*Excerpted data*:
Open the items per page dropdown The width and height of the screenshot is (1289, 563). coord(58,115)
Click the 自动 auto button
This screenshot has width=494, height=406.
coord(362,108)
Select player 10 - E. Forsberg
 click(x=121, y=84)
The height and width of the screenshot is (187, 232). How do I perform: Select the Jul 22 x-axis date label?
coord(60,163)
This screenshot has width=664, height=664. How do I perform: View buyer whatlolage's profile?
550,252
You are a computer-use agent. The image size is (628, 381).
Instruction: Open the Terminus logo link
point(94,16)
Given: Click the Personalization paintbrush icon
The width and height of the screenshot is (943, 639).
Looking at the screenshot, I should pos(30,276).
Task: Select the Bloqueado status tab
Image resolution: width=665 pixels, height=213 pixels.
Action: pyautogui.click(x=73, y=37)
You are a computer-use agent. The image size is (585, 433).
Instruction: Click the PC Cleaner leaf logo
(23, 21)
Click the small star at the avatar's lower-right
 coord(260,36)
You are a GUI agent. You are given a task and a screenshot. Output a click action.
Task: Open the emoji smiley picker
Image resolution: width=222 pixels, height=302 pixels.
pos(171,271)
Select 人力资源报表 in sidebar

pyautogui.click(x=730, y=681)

--

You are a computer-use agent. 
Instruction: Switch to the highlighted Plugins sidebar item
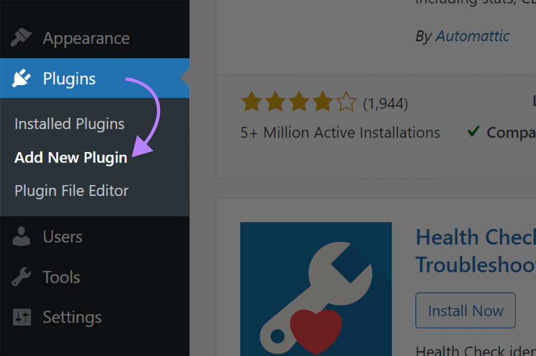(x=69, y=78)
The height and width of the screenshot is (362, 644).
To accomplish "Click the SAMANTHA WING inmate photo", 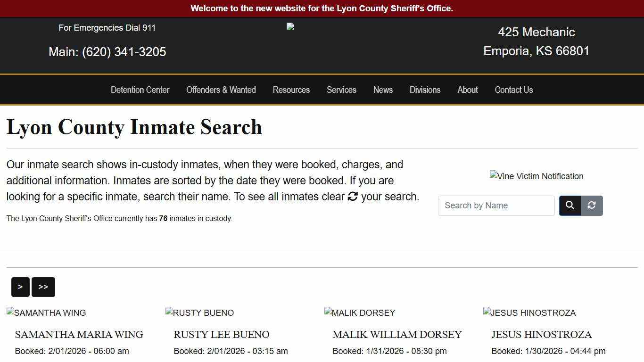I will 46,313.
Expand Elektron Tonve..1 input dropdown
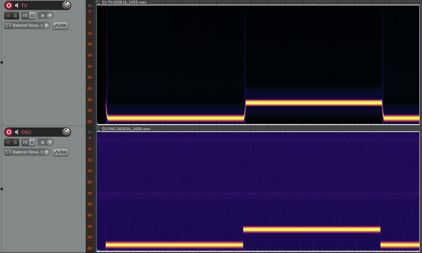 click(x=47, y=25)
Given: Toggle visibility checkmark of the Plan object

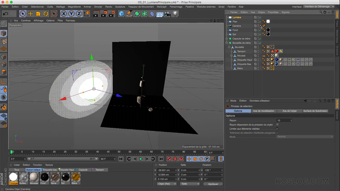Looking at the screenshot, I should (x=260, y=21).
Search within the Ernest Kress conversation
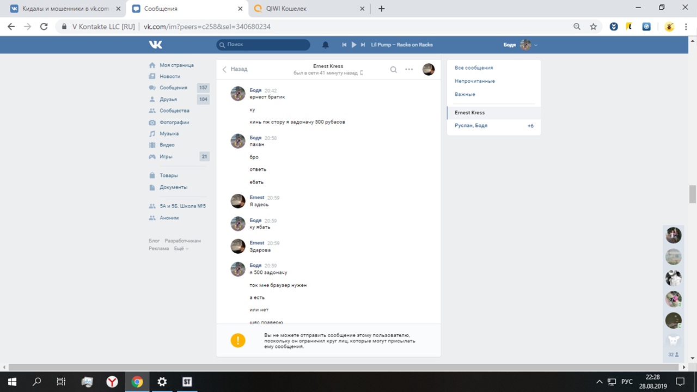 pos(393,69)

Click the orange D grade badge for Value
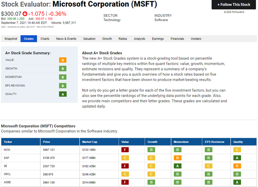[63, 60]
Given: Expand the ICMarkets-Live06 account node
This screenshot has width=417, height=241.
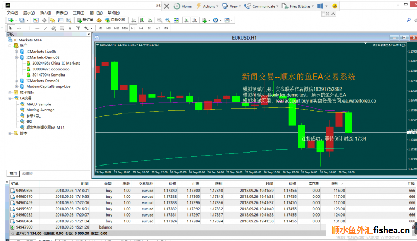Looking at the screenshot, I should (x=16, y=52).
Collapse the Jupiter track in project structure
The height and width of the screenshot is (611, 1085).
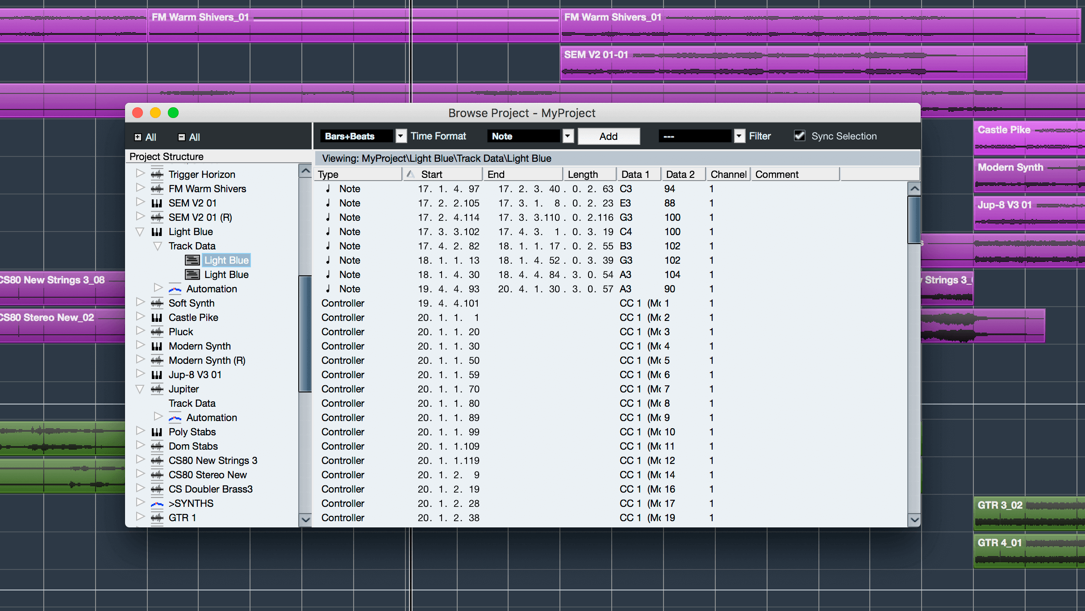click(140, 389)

==

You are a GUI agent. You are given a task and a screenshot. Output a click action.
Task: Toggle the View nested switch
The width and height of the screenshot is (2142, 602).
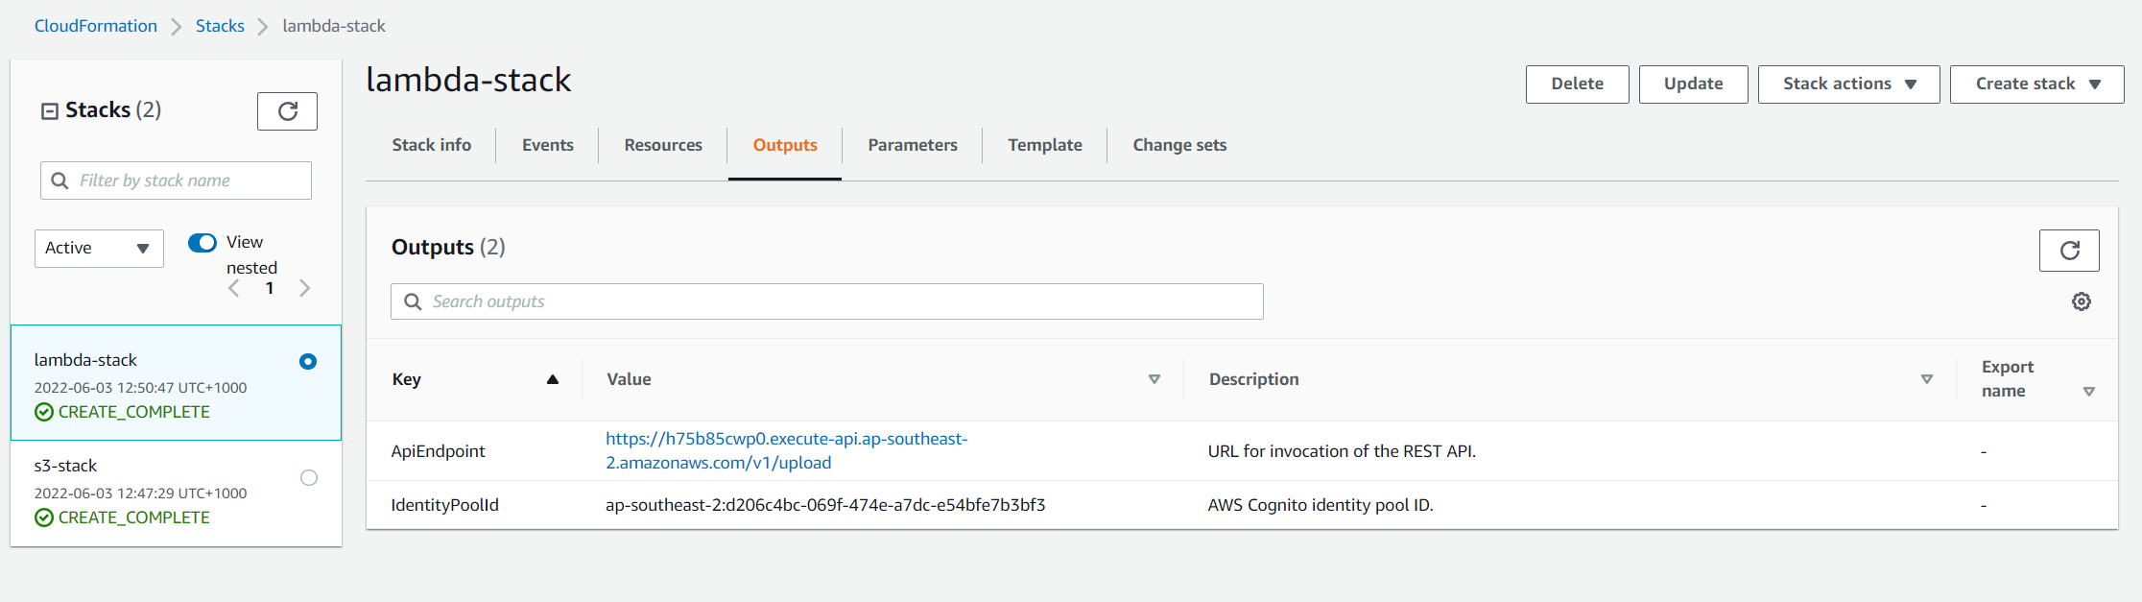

*Your task*: Show all lines from the data that contain "size".

*Result*:
You are a computer-use agent. The image size is (628, 381).
You are a computer-use agent. The image size is (585, 433).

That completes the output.